On the other hand, diabetics are now automatically in the high-risk camp, considered to be as likely to have a heart attack, stroke, or other cardiac event within 10 years as someone who's already had one—about a 1-in-5 chance. "Diabetes causes multiple risks to the arteries, like high levels of inflammation and more blood clots," says cardiologist Melissa Walton-Shirley, who moderates a forum at theheart.org, a cardiologists' website, and is codirector of the cardiovascular lab at TJ Samson Community Hospital in Glasgow, Ky. Plus, elevated blood sugar levels make proteins and fats "stickier" and more likely to accumulate as plaque on the arteries.
In diabetics, like heart patients, explains Jacobson, "we can prevent one heart attack for every 30 high-risk people that we treat for five years." According to the guidelines, anyone with established heart disease or diabetes should follow a low-fat diet and exercise program and take medication to lower LDL levels above 100 mg/dL; doctors are also given the option of aiming for a more aggressive goal of 70.
To determine if the rest of the world is at high risk, moderately high risk, moderate risk, or low risk of developing heart disease, doctors are supposed to take into account five key factors: age, smoking history, blood pressure, HDL levels (lower than 40 mg/dL is a bad sign), and a family history of early heart disease (before age 55 for a male relative or age 65 in a female relative). Using a mathematical modeling tool such as the Framingham risk assessment calculator, they assign patients points for each factor and can calculate a 10-year likelihood of having a heart event. Those who have two or more of the five risk factors and 10-year odds of at least 1 in 5 are considered "high risk" and should aim to get below that LDL threshold of 100 mg/dL. High-risk folks who have low HDL, too, might benefit from adding a moderate dose of prescription niacin or a fibrate drug, such as TriCor or Gemcor, that raises HDL by altering fat metabolism.

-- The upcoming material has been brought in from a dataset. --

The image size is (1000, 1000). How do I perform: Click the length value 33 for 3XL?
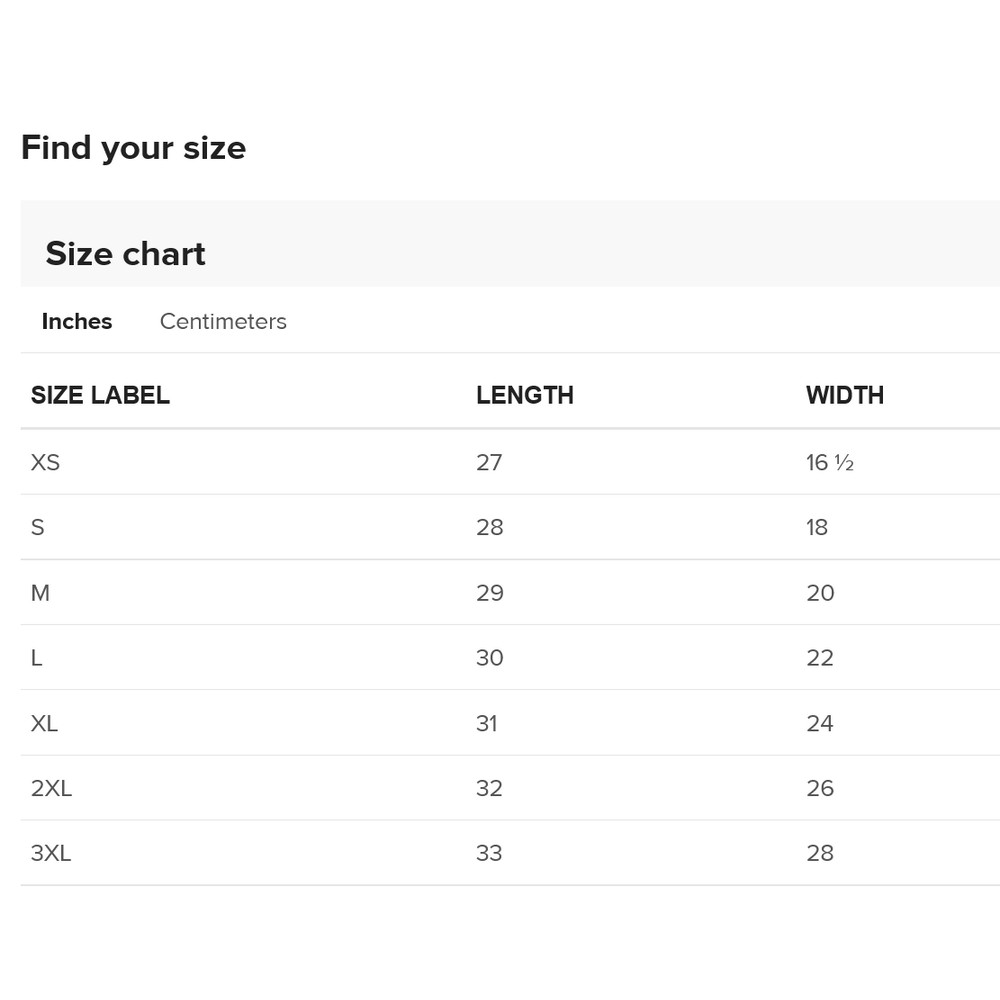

Those who are at "moderately high risk" should aim for an LDL level of less than 130 mg/dL. This group includes anyone who has a somewhat lower Framingham score and two or more risk factors. If this is you, consider drugs if you can't get your cholesterol to a healthy level with lifestyle changes. If your likelihood of a heart attack is less than 1 in 10 over the next 10 years, the guidelines say medication isn't necessary unless LDL tops 160 mg/dL.
In people with just one risk factor or none at all, elevated cholesterol often shouldn't be treated with medication. The likelihood that the drugs will prevent a cardiac event is extremely slim, so any side effects are apt to be for naught. If LDL levels soar above 160 mg/dL, it's time for lifestyle changes; medication becomes more pressing if LDL levels hit 190 mg/dL.
The female factor. Whether women with high LDL and no heart disease derive any benefit from statins is questionable. Those who take the drugs are as likely to die of heart disease as those who do not, according to a 2004 review of 13 studies of women published in the Journal of the American Medical Association. The researchers did find that statins may reduce the likelihood of heart attacks, strokes, and heart surgery—but 140 women would need to be treated to prevent just one of these events. "We don't have a good idea of how the drug is metabolized in women compared to men," says Goldberg. "Do females need higher or lower doses?" Goldberg limits statins primarily to high-risk women. "If she has just one risk factor and her LDL is approaching where the guidelines say to medicate," she says, "I give her time to work things out with diet and exercise."
Like Larry Cohen, some people can't push low enough using statins alone; others simply can't tolerate the drugs. In Vytorin, they could get a lower dose statin plus the cholesterol-absorbing action of Zetia in the intestine. If, as it now appears, the combination's LDL-lowering benefit may not translate into a lower risk of heart disease, what does that mean for patients? Research suggests that statins offer bonus effects: They also raise HDL levels, reduce inflammation, and stabilize plaque so it's less likely to rupture. Zetia may not—and despite its LDL-lowering benefit, studies hint that it might also have some detrimental effect on the arteries, according to Allen Taylor, chief of cardiology at Walter Reed Army Medical Center in Washington. "These actions aren't intended and certainly weren't understood when the drug was approved [in 2002]," he says.